You want to say, if you doens't use the quickstart Sample, then all is function without this bug?

No, I don't mean it, I just want to say you can ignore this and sometime later to fix it after you have learned the project, if you do know nothing about the project, you are just blocked at this. OK,you can also wait for someone coming to fix it.

Yes I'm blocked :) I'm new to PredictionIO

the same to you.

the question is: At the time of the former Version: Are there the same bugs or is it just in the new 0.8 release?

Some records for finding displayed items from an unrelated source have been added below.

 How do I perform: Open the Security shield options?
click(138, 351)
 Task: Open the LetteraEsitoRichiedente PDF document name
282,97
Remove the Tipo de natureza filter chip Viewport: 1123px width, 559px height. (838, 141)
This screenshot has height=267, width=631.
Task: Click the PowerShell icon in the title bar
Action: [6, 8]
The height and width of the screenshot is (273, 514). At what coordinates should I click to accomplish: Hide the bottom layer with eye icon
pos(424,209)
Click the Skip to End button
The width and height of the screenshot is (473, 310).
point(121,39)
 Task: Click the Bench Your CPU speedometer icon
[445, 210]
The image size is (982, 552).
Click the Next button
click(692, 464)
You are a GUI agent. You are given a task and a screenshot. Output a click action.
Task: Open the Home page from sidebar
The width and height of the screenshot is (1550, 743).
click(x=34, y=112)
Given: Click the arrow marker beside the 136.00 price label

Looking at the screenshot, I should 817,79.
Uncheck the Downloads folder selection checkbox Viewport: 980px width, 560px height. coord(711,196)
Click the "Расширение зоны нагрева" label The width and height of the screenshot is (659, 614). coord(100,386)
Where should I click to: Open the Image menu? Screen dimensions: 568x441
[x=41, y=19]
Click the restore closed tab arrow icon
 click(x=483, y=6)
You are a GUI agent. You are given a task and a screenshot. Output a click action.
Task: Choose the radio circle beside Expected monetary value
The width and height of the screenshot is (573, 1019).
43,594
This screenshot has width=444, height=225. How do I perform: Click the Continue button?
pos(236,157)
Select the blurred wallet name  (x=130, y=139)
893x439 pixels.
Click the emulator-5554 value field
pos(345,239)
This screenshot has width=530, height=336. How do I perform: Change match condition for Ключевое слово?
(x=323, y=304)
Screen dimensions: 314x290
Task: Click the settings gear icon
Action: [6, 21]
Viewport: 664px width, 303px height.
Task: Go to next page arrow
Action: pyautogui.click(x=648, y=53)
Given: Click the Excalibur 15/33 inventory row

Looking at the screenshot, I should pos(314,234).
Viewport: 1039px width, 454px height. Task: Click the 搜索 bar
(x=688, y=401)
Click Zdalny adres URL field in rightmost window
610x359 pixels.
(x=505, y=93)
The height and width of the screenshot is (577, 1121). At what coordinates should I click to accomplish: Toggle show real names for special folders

I don't know, the project compromised with hadoop, hbase, spark, elasticsearch, all of them are open source and big project, and lots of people maintain projectIO, and you can all so use Google forum of prejectIO to ask questions, url:https://groups.google.com/forum/#!forum/predictionio-user

What operating system are you on @dataliven ?

@dataliven @mingfang

This has to do with the fact that this is running on a Linux machine. Per their documents @ http://docs.prediction.io/0.8.1/install/install-linux.html we need to run spark in standalone cluster mode.

Solution is to run /spark/sbin/start-master.sh and then update the run.sh to:

/PredictionIO/bin/pio train -- --master spark://`hostname`:7077

Good luck.

I've upgrade to version 0.8.2 and changed the quickstart to as described here http://docs.prediction.io/0.8.2/recommendation/quickstart.html

Please test the latest version and let me know if I can close this.